## TASK BRIEF
Below are the records; copy exactly the stretch from the line containing "Click the folded corner of the page icon" through the line containing "Given: Click Dismiss all notifications", both ends included, and nothing else.

## AVAILABLE DATA
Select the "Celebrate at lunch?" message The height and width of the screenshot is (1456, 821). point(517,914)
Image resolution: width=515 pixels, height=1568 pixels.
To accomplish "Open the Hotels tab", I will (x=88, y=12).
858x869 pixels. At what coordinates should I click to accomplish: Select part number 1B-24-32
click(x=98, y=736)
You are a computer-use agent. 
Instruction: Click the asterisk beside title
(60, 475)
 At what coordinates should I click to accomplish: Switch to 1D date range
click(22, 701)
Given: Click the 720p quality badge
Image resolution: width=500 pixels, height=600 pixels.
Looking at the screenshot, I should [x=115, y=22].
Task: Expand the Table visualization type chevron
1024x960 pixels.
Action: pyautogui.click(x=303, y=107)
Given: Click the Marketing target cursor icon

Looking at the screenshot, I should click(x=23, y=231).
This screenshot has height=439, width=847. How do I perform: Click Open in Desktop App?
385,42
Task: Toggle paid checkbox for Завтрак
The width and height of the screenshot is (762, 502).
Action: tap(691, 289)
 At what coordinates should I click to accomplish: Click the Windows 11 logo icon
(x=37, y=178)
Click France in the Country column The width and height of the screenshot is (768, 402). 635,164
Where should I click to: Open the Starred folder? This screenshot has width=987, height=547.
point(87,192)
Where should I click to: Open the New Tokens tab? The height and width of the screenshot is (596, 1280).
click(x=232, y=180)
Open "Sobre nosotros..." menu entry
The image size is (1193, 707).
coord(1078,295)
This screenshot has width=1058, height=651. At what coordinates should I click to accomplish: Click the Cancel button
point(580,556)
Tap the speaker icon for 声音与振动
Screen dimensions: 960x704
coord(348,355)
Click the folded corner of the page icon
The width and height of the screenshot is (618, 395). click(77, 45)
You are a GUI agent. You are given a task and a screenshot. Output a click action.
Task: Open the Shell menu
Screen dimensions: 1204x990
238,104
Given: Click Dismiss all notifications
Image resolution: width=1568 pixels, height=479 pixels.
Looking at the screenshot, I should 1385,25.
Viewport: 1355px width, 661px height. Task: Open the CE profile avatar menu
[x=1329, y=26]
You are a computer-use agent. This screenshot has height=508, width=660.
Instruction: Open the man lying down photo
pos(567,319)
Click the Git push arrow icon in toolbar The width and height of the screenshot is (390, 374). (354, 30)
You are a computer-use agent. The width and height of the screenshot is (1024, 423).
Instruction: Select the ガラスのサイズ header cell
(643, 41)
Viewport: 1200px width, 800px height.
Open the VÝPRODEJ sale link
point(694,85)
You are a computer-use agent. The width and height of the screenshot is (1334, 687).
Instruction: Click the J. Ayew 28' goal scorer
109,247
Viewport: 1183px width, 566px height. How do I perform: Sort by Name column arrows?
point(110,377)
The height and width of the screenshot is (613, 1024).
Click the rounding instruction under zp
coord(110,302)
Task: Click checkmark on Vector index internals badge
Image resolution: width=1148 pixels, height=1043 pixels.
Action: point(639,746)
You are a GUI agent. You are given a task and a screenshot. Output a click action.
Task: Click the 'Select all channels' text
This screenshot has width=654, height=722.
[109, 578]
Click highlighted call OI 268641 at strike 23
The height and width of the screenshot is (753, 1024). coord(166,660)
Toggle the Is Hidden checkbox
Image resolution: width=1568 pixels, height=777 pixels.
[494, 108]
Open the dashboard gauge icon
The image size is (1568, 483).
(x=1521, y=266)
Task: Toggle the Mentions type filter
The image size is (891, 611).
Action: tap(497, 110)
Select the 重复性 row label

## ANSWER SPACE
Click the folded corner of the page icon
The width and height of the screenshot is (618, 395). click(77, 45)
You are a GUI agent. You are given a task and a screenshot. Output a click action.
Task: Open the Shell menu
Screen dimensions: 1204x990
238,104
Given: Click Dismiss all notifications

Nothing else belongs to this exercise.